I wonder if there’s an axe being ground in Sheffield? I seem to remember earlier reports supporting minimal unit pricing and others along the lines of this report that looked like the wilfully ignored earlier work that established the J curve.
Presumably the research commissioning process went through the usual govt. procurement processes, as required by EU.
Shame about the Australian input. I thought that they used to have a good approach, which specifically distinguished between acute risk from getting drunk vs longer term health impact.
Surely the whole basis upon which the Sheffield model rests is irretrievably flawed for the simple reason that nobody entering hospital for alcohol-related causes (or indeed any cause) carries with them a dosimeter showing how much alcohol they consumed and when.
Without this information, how can the model be anything other than an algorithm based on guesswork?
You had me rolling in the aisles! It was a great read this Monday morning (after wine with dinner last night). Keep up the good work debunking crap.
Prof Ian Gilmor has a history of prohibition related activity, he was a leading light in creating the smoking ban in the UK, this ban had the same problem with looking at Relative Risk of no significance as with these guidelines and perceiving it as harm when in fact the full body of evidence was discounted.

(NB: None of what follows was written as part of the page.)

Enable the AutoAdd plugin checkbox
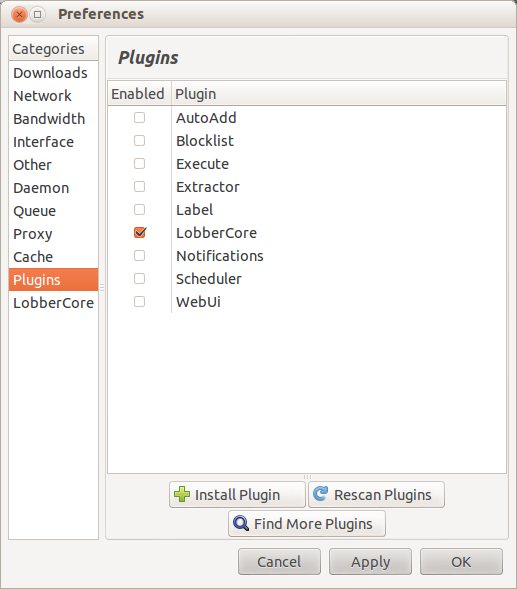 139,118
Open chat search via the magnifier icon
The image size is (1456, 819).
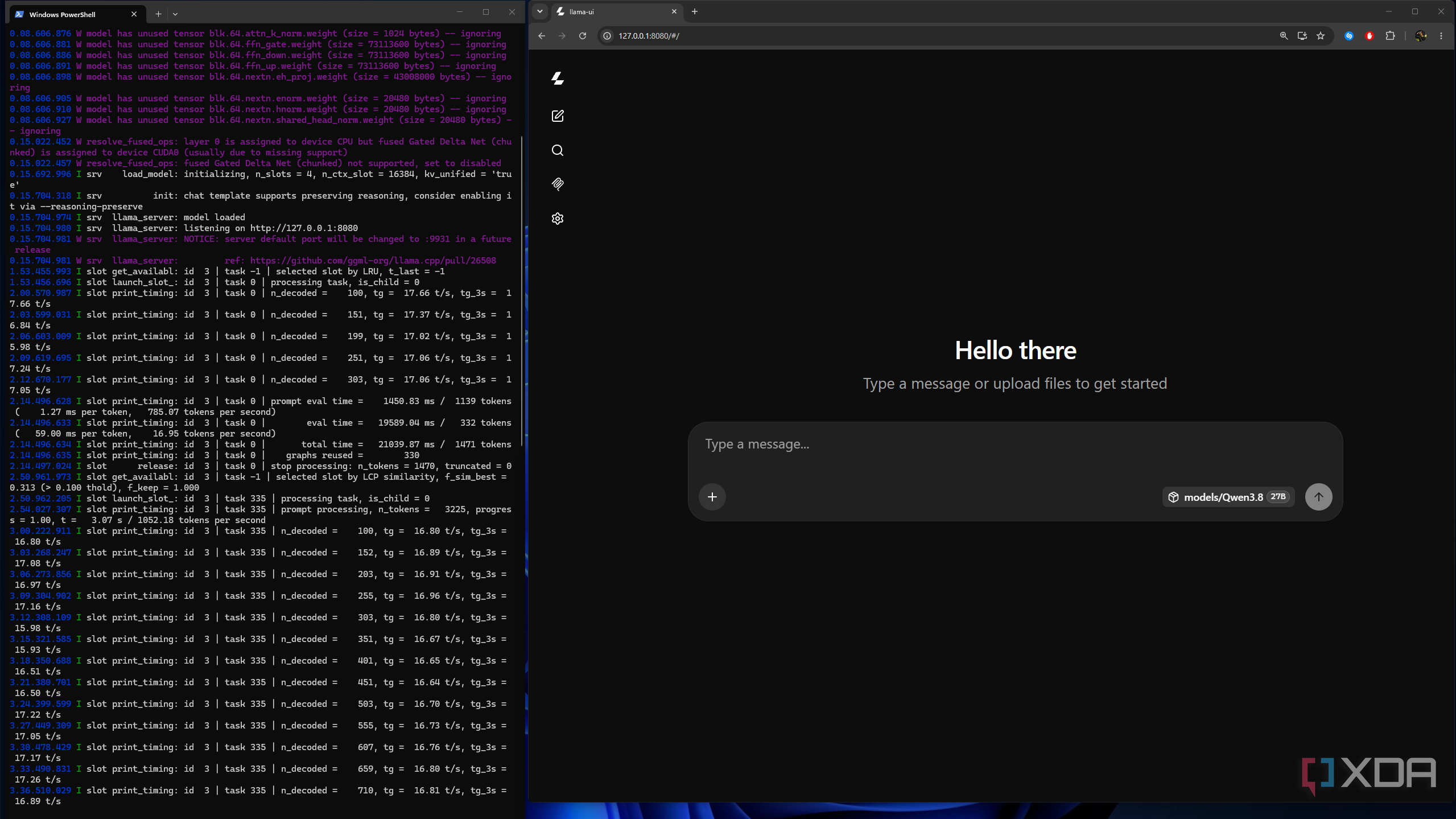558,150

They used information from select universities with input from paid lobby groups to create a view that there is no safe level of SHS, even though the HSE could not produce epidemiological evidence that SHS is significantly harmful, see HSE OC255/15 article 9, the smoking ban was not brought in by the HSE but under the Health Act 2006, this so it did not have to be an evidence based ban, these people use and twist select studies to suit their end game, which is to make drinking the same as smoking, I have no links to either the drinks industry or tobacco industry but have studied since 2006 the corrupt manner that has been used.

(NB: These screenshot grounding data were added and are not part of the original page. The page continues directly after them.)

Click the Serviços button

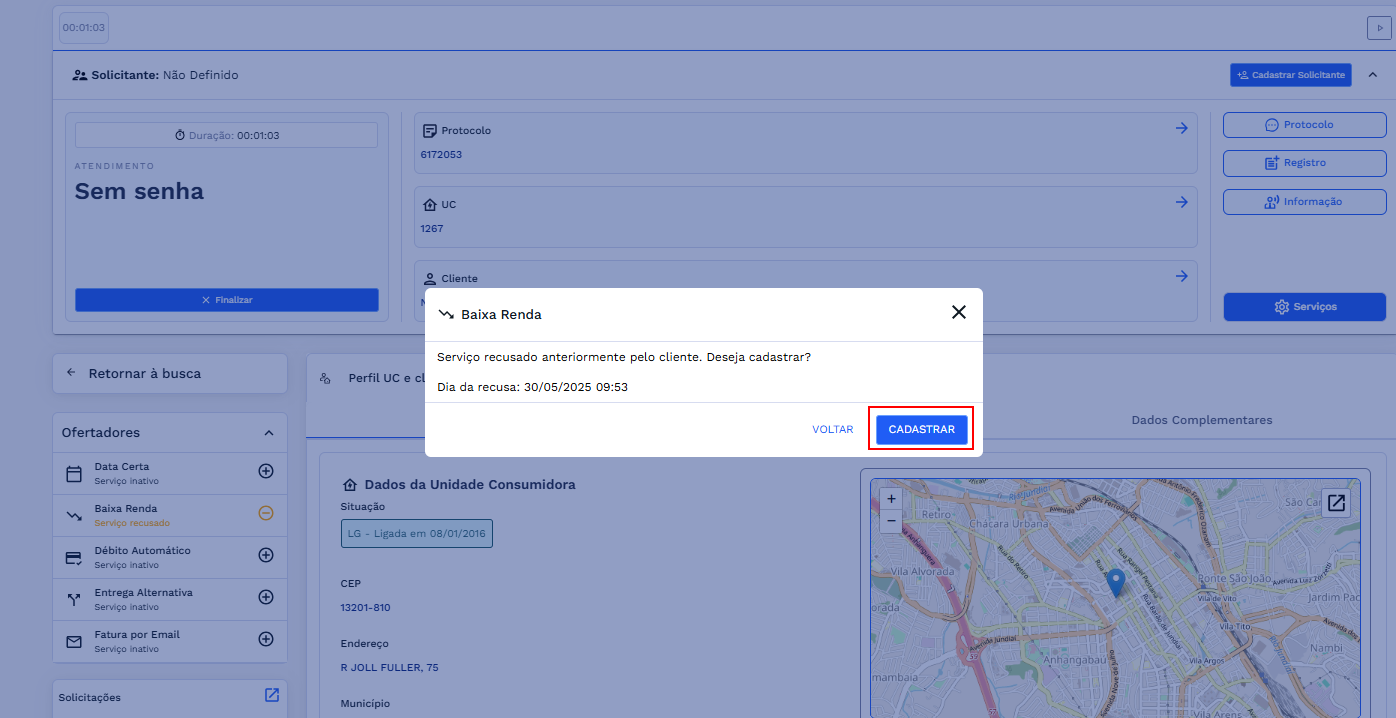pos(1304,307)
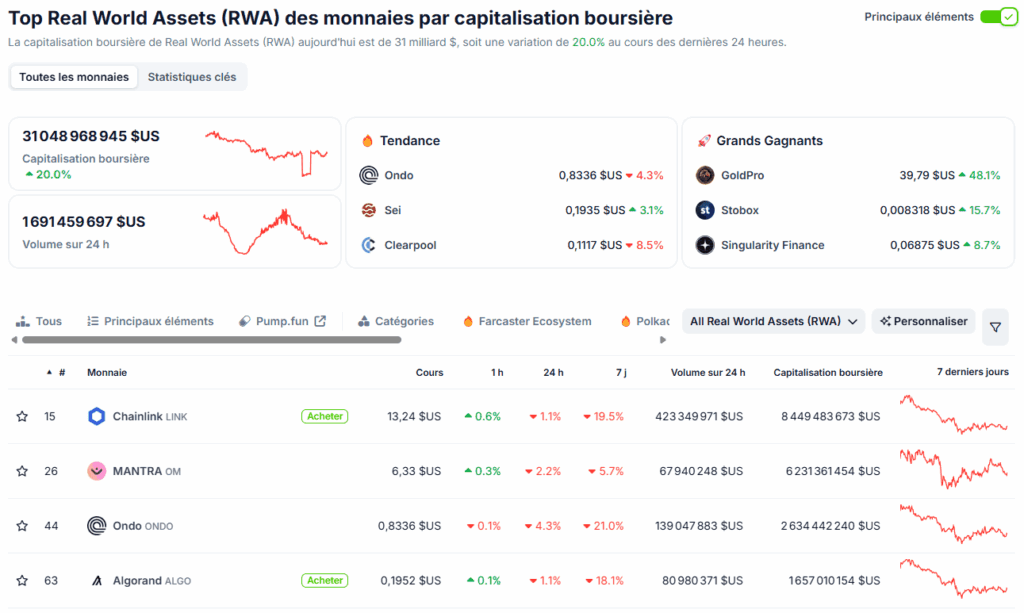Click the Acheter button next to Chainlink
The image size is (1024, 613).
pos(324,416)
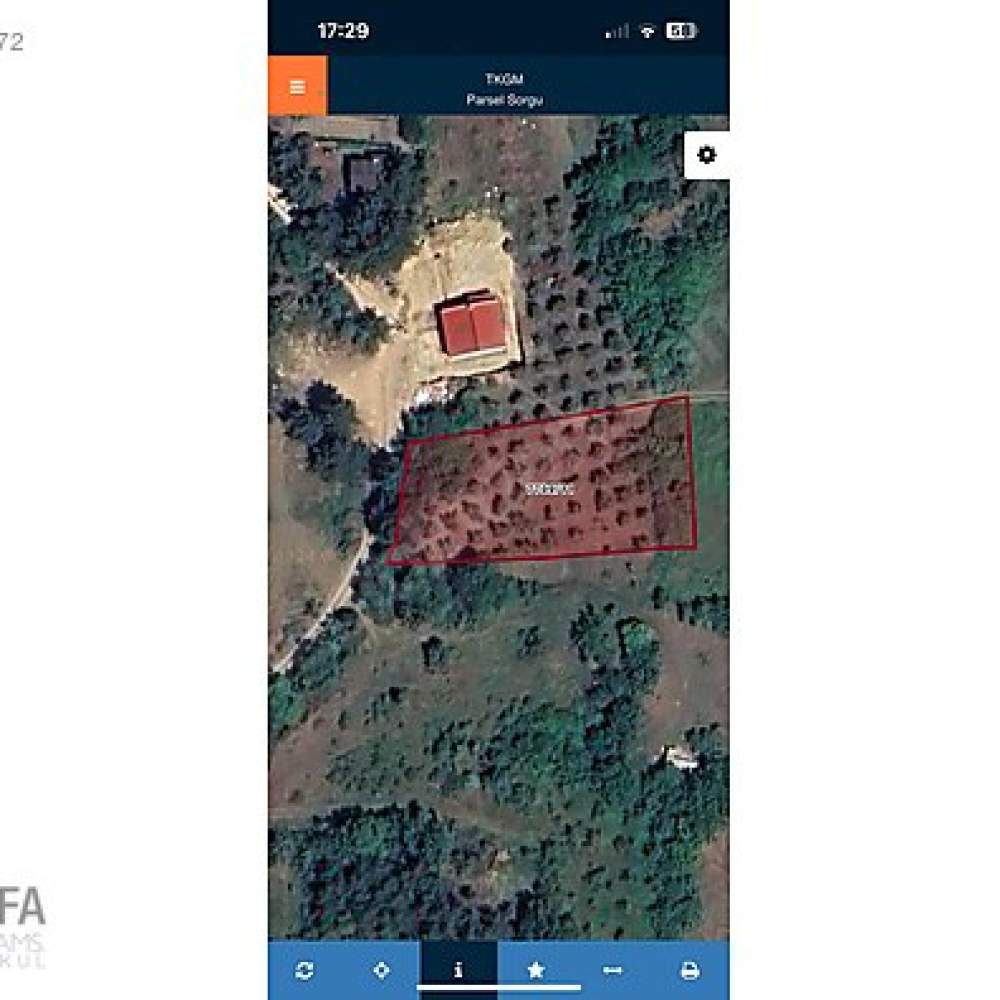Tap the Wi-Fi status icon
The image size is (1000, 1000).
pyautogui.click(x=647, y=31)
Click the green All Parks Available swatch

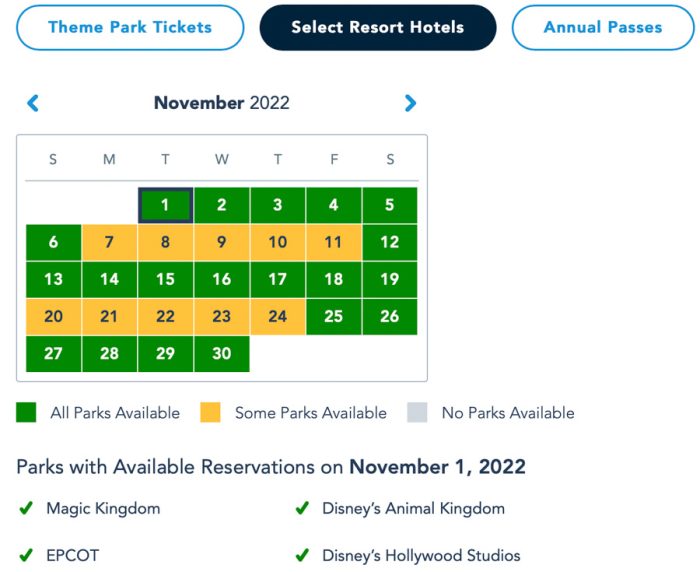[x=27, y=412]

ASH and similar paid lobby groups and institutions left a wake of closed pubs bingo halls and a social apartheid between smokers and non smokers.

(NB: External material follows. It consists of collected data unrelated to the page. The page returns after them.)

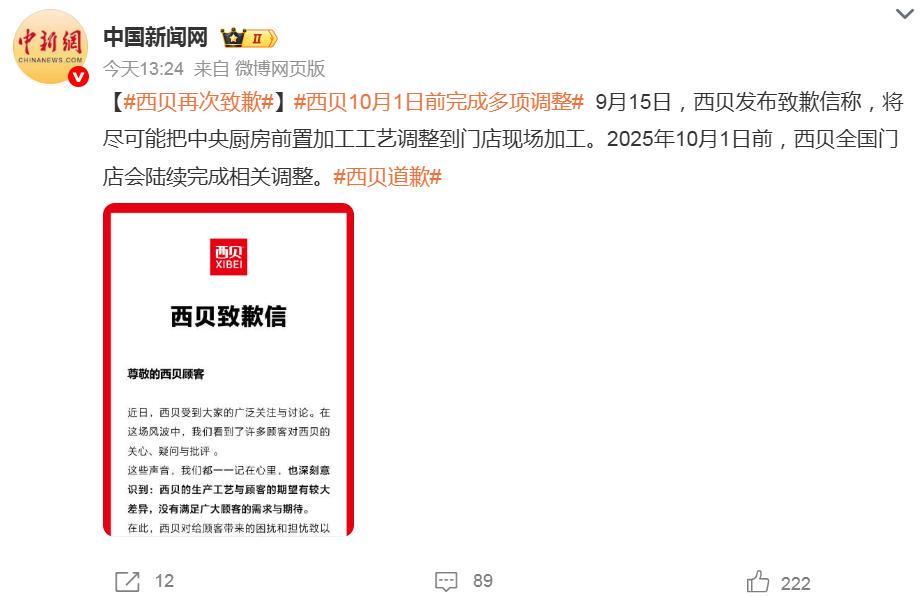Viewport: 924px width, 596px height.
Task: Click the like count 222
Action: [796, 583]
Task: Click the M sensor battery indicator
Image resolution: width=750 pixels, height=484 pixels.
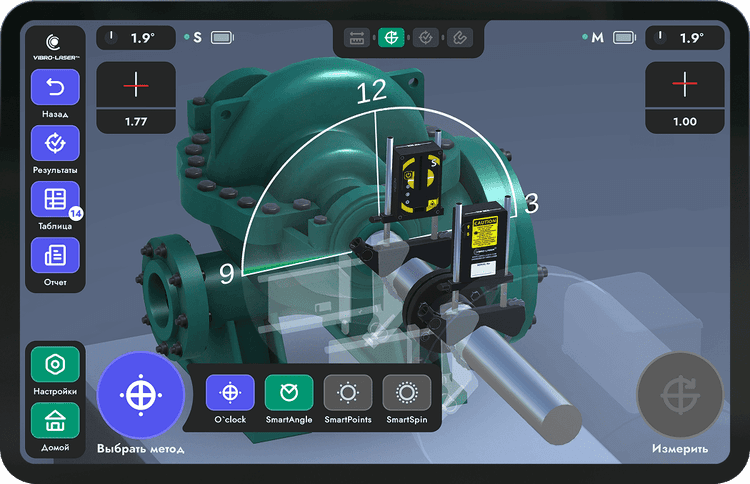Action: (624, 38)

Christopher Snowdon (author) has analysed all this in depth in his books one being Iron Glove Velvet Fist.
A beautifully written, incisive piece. I particularly liked this:
“If the government are going to publish guidelines on healthy behaviours, I think it is important that they be as accurate and evidence-based as possible. Otherwise the whole system of public health guidelines will fall into disrepute, and then it is far less likely that even sensible guidelines will be followed.”
May be too late here but…..isn’t the daily risk graph trying to capture the ‘war of attrition’ on the body from alcohol consumption over a lifetime rather than what happens on a particular day? Alcohol is like cigarettes, pizza, mars bars in that continuing consumption of things that are not good for you is not a good idea. The comments by your readers on the J Curve read a bit like special pleading by drinkers to me. The idea that alcoholic drinks can really be ‘good for you’ seems a bit grasping at straws really!
I want to continue drinking 25-30 units a week but am not sure this convinces me it is ok to do do!
No, if you’re talking about the graph with the straight lines that I refer to as the first graph in my piece above (figure 11 from the Sheffield report), then it’s specifically looking at the acute effects of alcohol, eg getting drunk and falling over and breaking bones).